• [Exercise description] Only the count is expected: the number of lines below that contain "position".

>>>

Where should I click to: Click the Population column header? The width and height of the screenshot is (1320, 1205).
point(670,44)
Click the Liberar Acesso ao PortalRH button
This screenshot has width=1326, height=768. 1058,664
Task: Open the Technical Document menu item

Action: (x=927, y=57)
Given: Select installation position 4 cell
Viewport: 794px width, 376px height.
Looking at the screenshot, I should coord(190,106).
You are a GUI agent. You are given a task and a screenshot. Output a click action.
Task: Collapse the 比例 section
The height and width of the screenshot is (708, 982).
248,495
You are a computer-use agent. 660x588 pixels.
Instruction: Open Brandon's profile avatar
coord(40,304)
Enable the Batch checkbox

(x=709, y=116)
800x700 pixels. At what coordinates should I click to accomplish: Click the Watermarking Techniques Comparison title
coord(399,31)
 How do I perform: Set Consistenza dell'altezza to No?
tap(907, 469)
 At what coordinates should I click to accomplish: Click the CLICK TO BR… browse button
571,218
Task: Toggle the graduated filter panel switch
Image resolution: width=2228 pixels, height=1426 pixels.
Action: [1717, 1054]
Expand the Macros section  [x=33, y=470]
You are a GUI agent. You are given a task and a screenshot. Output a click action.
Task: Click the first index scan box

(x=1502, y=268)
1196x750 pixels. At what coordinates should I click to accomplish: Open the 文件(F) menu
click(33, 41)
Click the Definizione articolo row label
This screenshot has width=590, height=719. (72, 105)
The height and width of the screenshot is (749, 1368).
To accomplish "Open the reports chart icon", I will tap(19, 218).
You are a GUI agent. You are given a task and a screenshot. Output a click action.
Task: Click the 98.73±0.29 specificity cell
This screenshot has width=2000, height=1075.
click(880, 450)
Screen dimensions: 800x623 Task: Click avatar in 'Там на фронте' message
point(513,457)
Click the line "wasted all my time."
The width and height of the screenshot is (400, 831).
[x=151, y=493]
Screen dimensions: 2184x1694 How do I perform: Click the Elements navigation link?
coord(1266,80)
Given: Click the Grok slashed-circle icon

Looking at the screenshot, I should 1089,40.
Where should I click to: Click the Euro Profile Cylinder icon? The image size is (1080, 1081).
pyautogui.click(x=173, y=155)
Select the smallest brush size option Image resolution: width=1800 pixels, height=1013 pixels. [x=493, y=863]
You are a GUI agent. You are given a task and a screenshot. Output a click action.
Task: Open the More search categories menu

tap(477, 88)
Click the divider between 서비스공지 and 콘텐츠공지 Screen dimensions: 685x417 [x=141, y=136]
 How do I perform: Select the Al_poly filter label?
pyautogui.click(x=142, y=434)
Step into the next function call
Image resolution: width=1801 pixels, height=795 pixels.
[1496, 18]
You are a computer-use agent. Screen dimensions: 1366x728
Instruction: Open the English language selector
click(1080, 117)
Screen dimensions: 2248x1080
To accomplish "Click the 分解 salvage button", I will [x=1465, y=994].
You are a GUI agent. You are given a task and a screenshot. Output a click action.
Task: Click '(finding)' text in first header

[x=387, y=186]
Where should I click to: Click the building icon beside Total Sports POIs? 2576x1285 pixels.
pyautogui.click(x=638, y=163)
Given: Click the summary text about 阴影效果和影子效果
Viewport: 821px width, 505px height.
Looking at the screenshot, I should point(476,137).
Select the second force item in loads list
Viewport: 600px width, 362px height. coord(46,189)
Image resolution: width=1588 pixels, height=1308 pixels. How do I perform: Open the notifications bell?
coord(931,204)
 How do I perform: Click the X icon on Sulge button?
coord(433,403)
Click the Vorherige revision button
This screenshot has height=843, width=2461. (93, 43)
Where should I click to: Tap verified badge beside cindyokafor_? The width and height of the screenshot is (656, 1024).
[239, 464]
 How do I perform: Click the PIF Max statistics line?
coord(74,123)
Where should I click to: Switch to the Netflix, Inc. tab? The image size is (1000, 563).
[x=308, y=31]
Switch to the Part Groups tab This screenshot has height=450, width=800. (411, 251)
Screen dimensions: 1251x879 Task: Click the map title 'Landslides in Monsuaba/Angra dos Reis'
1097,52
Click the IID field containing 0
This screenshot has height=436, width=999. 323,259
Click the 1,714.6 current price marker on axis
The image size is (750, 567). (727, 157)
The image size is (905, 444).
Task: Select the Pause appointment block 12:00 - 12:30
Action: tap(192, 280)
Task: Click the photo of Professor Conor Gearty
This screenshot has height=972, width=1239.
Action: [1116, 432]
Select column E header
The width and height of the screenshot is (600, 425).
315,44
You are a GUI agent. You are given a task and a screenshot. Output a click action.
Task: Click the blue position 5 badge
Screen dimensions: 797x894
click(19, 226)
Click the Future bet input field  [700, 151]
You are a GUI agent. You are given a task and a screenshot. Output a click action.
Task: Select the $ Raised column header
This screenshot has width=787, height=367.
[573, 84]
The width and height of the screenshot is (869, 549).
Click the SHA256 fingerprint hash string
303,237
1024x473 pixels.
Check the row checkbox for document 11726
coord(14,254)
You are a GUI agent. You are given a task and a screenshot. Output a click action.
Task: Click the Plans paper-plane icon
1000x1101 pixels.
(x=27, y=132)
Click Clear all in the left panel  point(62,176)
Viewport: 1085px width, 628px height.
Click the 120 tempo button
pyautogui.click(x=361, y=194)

<<<

• [Solution for this problem] 2